**TASK OBJECTIVE:** For the word "Premier", state how many lines of the records include it, with no other text.

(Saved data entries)
════════════════

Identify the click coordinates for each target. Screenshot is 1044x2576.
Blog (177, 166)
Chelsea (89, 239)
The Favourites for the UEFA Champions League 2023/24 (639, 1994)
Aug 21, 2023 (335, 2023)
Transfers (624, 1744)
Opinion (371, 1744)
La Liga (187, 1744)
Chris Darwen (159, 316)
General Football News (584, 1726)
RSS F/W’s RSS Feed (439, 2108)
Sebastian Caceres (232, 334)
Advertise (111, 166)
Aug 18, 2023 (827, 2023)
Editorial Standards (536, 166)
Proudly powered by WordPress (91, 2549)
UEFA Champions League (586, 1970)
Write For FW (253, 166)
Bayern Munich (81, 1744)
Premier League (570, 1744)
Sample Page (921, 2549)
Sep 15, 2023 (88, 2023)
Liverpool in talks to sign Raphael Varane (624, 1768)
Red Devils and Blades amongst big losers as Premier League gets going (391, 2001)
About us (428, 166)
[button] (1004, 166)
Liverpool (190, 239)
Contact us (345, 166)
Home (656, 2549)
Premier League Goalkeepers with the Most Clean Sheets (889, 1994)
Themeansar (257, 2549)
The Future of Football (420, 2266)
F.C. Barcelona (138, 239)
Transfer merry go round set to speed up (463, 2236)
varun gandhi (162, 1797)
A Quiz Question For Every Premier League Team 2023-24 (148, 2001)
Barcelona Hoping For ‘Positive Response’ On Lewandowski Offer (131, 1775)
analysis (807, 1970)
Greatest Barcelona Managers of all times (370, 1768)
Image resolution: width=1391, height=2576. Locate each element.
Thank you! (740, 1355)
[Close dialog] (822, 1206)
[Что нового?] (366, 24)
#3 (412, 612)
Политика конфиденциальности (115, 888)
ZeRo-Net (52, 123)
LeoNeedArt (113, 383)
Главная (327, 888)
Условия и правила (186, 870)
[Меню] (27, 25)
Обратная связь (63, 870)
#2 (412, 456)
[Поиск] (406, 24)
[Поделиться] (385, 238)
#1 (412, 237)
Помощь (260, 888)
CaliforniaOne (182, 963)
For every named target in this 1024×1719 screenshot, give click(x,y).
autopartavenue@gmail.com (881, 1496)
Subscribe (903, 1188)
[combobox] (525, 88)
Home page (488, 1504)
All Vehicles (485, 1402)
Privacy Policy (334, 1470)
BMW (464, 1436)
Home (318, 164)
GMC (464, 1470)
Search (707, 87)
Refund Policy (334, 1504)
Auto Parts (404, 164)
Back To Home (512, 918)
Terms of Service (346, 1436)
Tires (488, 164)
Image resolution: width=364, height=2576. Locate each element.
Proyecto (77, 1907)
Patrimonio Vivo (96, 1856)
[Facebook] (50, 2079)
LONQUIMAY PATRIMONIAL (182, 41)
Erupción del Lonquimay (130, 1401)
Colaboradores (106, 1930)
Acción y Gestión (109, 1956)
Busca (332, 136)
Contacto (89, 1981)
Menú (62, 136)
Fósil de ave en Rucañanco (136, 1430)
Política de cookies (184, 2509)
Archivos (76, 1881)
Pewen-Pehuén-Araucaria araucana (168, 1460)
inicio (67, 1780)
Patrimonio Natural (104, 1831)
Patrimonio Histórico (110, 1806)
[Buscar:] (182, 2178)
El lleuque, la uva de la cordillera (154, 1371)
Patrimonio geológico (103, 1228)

════════════════

**ANSWER TO THE EXERCISE:** 4